[Butir yang tercantum dalam sebuah dataset]
++++
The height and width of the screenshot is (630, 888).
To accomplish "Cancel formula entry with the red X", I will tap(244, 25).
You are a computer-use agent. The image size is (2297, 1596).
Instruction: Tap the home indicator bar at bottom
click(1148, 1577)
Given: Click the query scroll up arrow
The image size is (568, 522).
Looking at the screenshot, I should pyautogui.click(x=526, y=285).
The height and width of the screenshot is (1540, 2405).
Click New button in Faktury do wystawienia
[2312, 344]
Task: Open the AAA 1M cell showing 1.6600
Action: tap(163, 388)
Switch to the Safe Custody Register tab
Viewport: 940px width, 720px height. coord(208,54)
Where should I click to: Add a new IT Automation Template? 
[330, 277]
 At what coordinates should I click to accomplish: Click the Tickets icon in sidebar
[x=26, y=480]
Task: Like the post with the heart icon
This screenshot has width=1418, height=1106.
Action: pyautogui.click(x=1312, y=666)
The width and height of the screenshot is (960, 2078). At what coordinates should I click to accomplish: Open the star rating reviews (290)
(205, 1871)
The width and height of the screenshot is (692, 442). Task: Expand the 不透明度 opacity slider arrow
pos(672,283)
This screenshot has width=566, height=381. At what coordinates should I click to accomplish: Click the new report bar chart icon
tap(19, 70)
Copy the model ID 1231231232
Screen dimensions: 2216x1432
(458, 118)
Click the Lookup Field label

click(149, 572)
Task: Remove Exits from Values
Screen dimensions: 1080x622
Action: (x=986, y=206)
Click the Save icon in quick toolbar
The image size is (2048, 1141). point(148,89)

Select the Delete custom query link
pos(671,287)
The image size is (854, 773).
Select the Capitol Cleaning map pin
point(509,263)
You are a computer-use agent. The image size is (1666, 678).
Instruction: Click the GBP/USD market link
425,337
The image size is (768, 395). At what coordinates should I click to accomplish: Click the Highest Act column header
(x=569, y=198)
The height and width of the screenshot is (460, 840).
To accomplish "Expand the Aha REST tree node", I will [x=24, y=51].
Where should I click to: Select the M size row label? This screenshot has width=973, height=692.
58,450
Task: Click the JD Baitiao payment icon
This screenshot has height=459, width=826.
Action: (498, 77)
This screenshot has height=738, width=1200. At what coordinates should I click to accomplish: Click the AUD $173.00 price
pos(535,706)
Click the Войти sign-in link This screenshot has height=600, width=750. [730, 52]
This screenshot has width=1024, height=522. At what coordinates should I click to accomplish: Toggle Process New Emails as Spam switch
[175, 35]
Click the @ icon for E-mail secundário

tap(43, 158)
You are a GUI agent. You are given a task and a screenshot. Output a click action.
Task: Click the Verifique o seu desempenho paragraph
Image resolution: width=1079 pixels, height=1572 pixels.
++++
**TUGAS:** Bisakah Anda mengetik ulang tanpa perubahan apa pun bagian daftar di atas, mulai dari awal daftar sampai baris yang memuat "[x=26, y=480]", termasuk baris itu sendiri?

**HASIL LENGKAP:**
The height and width of the screenshot is (630, 888).
To accomplish "Cancel formula entry with the red X", I will tap(244, 25).
You are a computer-use agent. The image size is (2297, 1596).
Instruction: Tap the home indicator bar at bottom
click(1148, 1577)
Given: Click the query scroll up arrow
The image size is (568, 522).
Looking at the screenshot, I should pyautogui.click(x=526, y=285).
The height and width of the screenshot is (1540, 2405).
Click New button in Faktury do wystawienia
[2312, 344]
Task: Open the AAA 1M cell showing 1.6600
Action: tap(163, 388)
Switch to the Safe Custody Register tab
Viewport: 940px width, 720px height. coord(208,54)
Where should I click to: Add a new IT Automation Template? 
[330, 277]
 At what coordinates should I click to accomplish: Click the Tickets icon in sidebar
[x=26, y=480]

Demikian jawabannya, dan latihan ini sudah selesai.